Stored data entries:
* * * * * * *

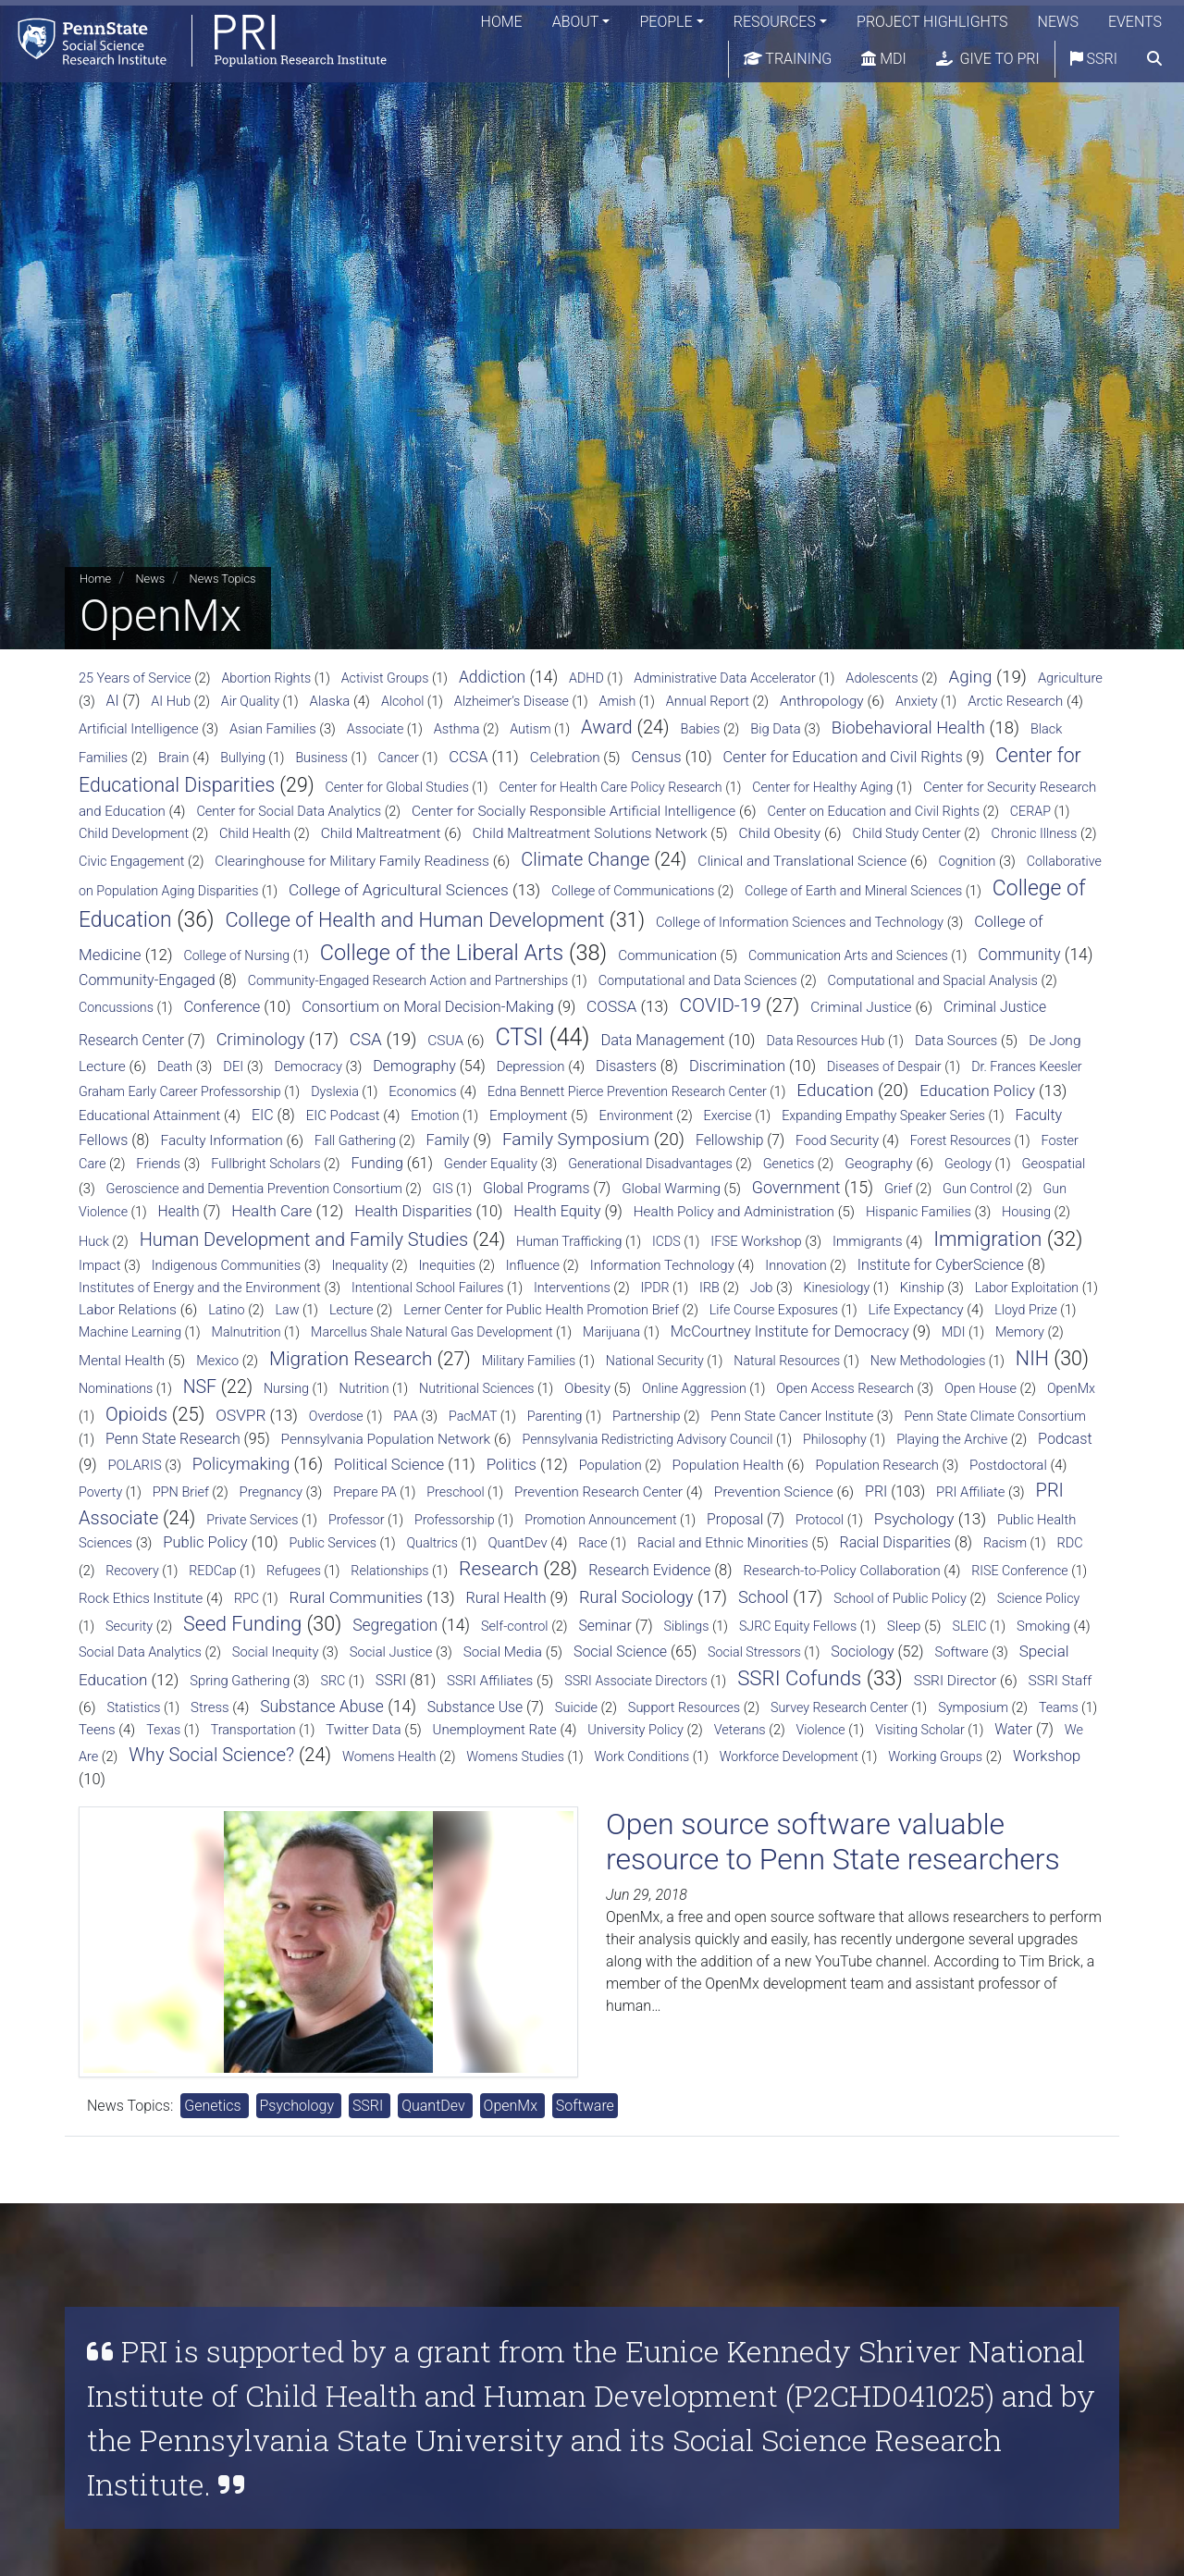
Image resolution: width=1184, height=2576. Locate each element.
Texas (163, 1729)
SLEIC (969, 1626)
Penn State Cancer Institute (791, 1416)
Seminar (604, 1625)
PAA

* * * * * * *

## Short problem
Copy out every line of the material above word for word, leaving out the pictures.

## Solution to the problem
Image resolution: width=1184, height=2576. Locate each element.
Texas (163, 1729)
SLEIC (969, 1626)
Penn State Cancer Institute (791, 1416)
Seminar (604, 1625)
PAA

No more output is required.